▶ [Brief] Below this line are records; write out exactly the lines from the one containing "Where should I click to: Open the tweet's" through the one containing "Where should I click to: Open the Why", with the pictures left out.

START Task input

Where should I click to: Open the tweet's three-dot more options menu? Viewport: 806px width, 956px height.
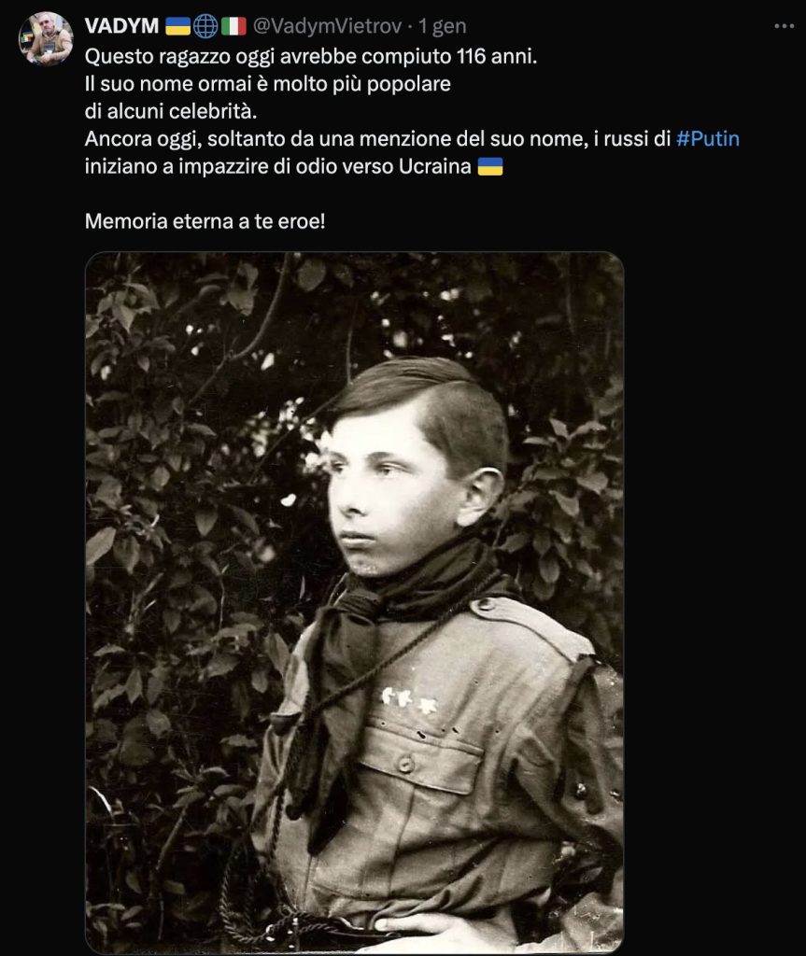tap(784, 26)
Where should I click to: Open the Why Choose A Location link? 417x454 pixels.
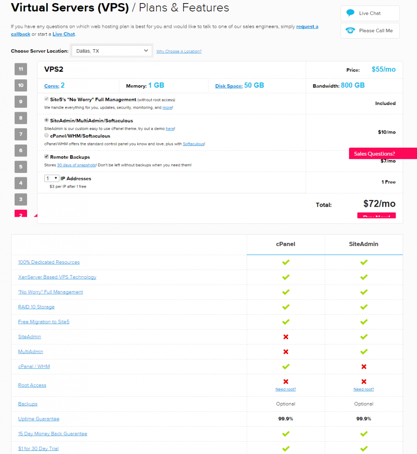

END Task input
START Task input

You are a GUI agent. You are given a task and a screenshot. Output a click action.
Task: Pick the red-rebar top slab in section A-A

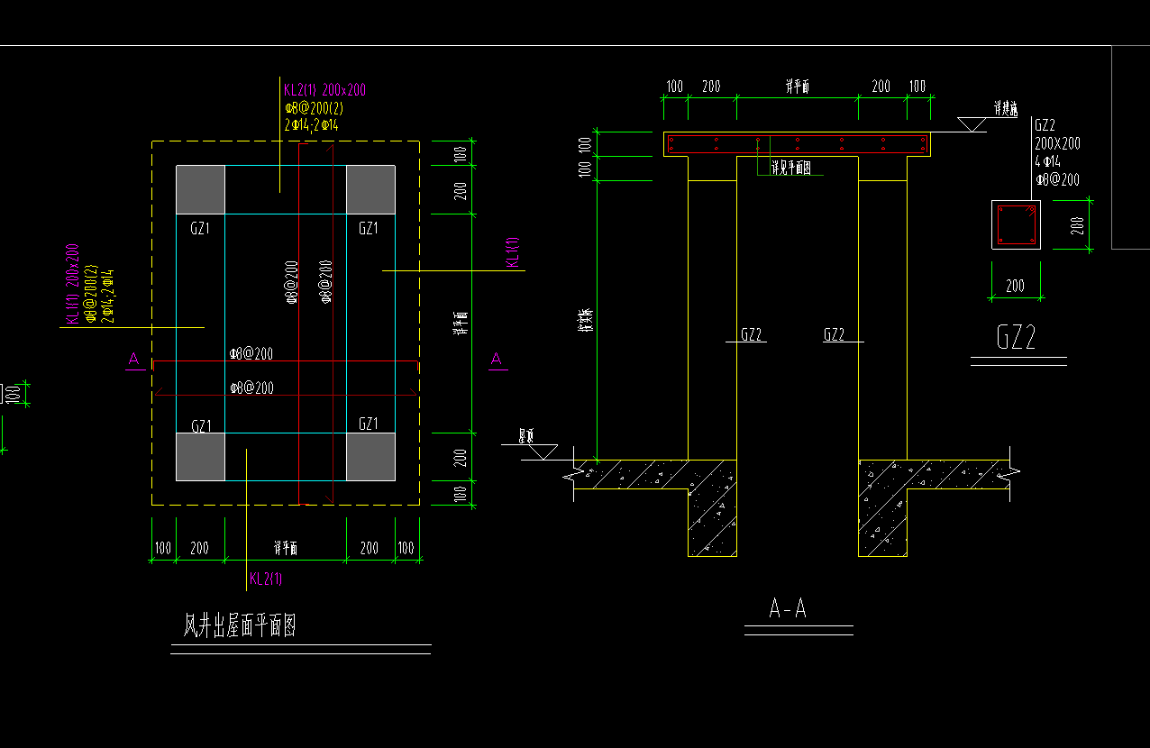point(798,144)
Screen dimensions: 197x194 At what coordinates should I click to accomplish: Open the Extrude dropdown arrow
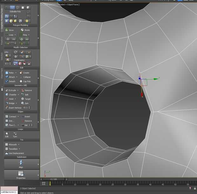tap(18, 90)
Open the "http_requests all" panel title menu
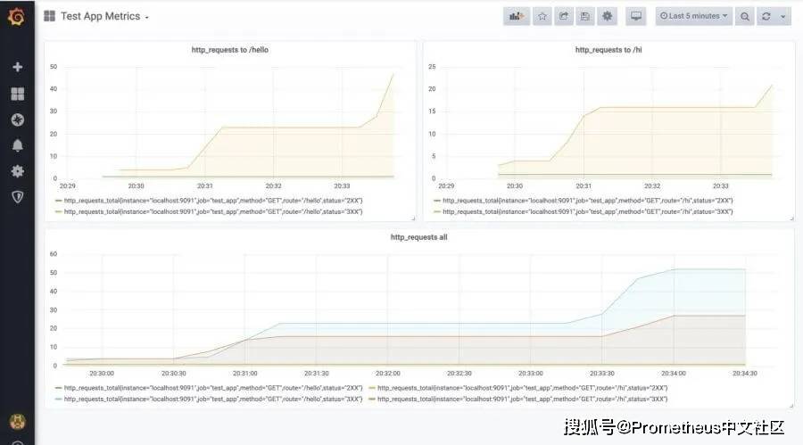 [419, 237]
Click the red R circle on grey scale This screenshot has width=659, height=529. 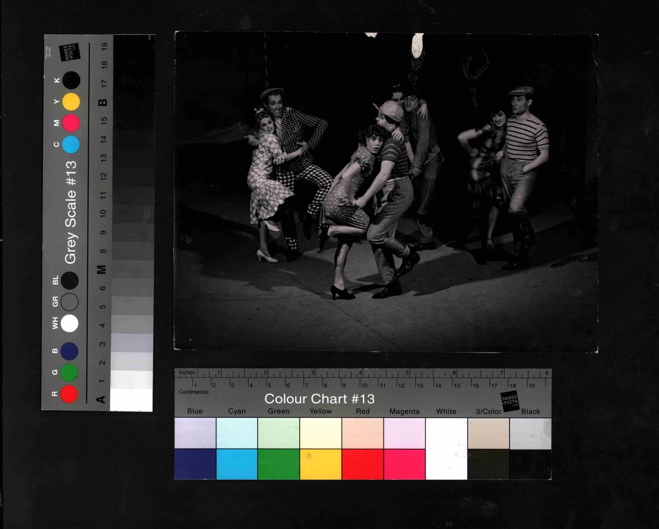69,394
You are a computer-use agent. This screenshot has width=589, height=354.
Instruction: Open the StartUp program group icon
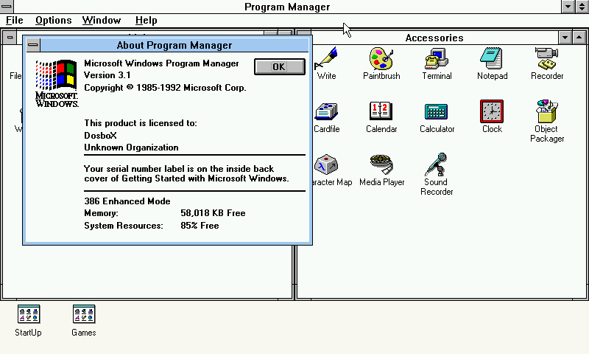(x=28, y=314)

END Task input

▶ [Finished task]
Where should I click to: Open the tweet's three-dot more options menu? Viewport: 806px width, 956px height.
tap(784, 26)
Where should I click to: Open the Why Choose A Location link? 417x454 pixels.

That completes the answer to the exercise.